Las manos de Segundo Viz no preparan nada, pero ya no están llenas de tierra como antes, aunque  conservan la aspereza de haber empuñado  el azadón, pico y pala para sembrar y recoger papas, cebollas y cebada. Hace cinco años dejó de cultivar la tierra, en su natal Colta, al sur de Riobamba. Los jeans  y las camisetas que acostumbra vestir, para aguantar el clima –en esta época, hasta 20° más caliente que en su pueblo–, hacen que se pierdan sus rasgos de  coltense, la población indígena más grande en  Chimborazo. Él, su esposa María Fernández, y tres de sus cuatro hijos integran el grupo de  7.223 personas que  migraron a la ciudad desde esa provincia entre 1997 y el 2001. En total, son  49.760 chimboracenses los que viven aquí, según el INEC.

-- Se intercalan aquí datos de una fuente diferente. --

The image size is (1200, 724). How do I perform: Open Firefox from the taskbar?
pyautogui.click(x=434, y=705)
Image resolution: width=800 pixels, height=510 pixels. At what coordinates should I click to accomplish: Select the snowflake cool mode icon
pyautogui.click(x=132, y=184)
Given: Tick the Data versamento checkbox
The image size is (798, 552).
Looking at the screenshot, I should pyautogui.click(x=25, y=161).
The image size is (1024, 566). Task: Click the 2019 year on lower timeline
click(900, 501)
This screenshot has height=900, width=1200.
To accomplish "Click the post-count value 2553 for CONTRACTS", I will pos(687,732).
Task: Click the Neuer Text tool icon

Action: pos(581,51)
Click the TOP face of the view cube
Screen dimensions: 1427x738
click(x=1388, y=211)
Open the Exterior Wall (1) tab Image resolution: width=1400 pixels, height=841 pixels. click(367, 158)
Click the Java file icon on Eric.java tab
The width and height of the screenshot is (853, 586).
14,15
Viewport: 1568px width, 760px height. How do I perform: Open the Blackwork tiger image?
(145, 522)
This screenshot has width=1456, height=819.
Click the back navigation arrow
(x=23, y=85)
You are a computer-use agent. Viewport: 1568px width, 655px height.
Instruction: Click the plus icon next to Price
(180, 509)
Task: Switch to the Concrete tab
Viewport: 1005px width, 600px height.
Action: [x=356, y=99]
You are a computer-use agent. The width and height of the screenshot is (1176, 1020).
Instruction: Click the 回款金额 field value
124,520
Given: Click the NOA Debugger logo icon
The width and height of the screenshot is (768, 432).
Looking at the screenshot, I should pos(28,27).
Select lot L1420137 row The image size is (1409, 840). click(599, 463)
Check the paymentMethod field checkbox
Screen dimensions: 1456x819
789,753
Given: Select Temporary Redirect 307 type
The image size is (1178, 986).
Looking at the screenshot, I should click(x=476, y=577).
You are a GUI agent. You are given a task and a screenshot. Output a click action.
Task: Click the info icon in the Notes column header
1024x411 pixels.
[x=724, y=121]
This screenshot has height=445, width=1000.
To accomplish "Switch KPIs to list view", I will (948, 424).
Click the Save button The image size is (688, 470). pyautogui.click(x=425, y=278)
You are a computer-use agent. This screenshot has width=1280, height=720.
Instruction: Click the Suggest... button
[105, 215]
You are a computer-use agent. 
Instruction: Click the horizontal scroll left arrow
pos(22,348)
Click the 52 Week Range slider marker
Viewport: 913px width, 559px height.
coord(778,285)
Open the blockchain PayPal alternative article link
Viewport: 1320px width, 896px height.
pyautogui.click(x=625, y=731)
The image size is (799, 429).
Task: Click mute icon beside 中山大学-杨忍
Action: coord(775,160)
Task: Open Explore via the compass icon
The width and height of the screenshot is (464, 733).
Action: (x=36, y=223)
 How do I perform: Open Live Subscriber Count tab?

El lunes pasado, Segundo atendía  su negocio de venta de  abarrotes en el suburbio. Como el 70%  de los 350 mil indígenas –según  un censo realizado el año pasado entre las organizaciones e iglesias de esa etnia– que residen en Guayaquil, él se dedica al comercio minorista, en especial de alimentos, porque “es conveniente, todos los días se vende y se  coge plata”, dice. En el campo debía esperar meses para obtener dinero por su cosecha, y si esta era abundante, todo dependía de las lluvias, pues no había riego en su zona. Hasta el año pasado fue informal, vendía  en los alrededores de la calle  Pedro Pablo Gómez. Pero rentó un local con los ahorros de su trabajo, que empieza a las 06h00, con la compra de  productos en el mercado, y termina a las 22h00, cuando cierra el almacén y aquel espacio de 3 m x 4 m se convierte en un cuarto para  dormir.

Sin embargo, muchos  de estos comerciantes son informales. Por ello, la Asociación de Profesionales Indígenas del Litoral pide que así como los ministerios de Salud y Educación han creado departamentos para atender a los indígenas, en el  Municipio  “haya un hermano como intérprete que diga estas son las ordenanzas y esto  lo que debemos hacer” y de esa forma  organizar su actividad, dice Dolores Cepeda, dirigente de la asociación. Una organización que llegó el año pasado para los 30  otavaleños, aproximadamente, que por más de 20 años se habían instalado en  el soportal de la iglesia San Francisco. Segundo Lema fue reubicado en el Mercado Artesanal Machala para continuar con el que ha sido su oficio desde 1978: la venta de tejidos. En ese lugar, conserva el uso de alpargatas blancas y pantalón de lino del mismo color y camisa –fuera del Mercado viste con zapatos deportivos y pantalones de mezclilla– y el gusto por la sopa de cebada, que prepara una cuencana para quienes trabajan ahí. El ir y venir de Otavalo terminará en este 2004, cuando traiga a toda su familia a vivir a Guayaquil.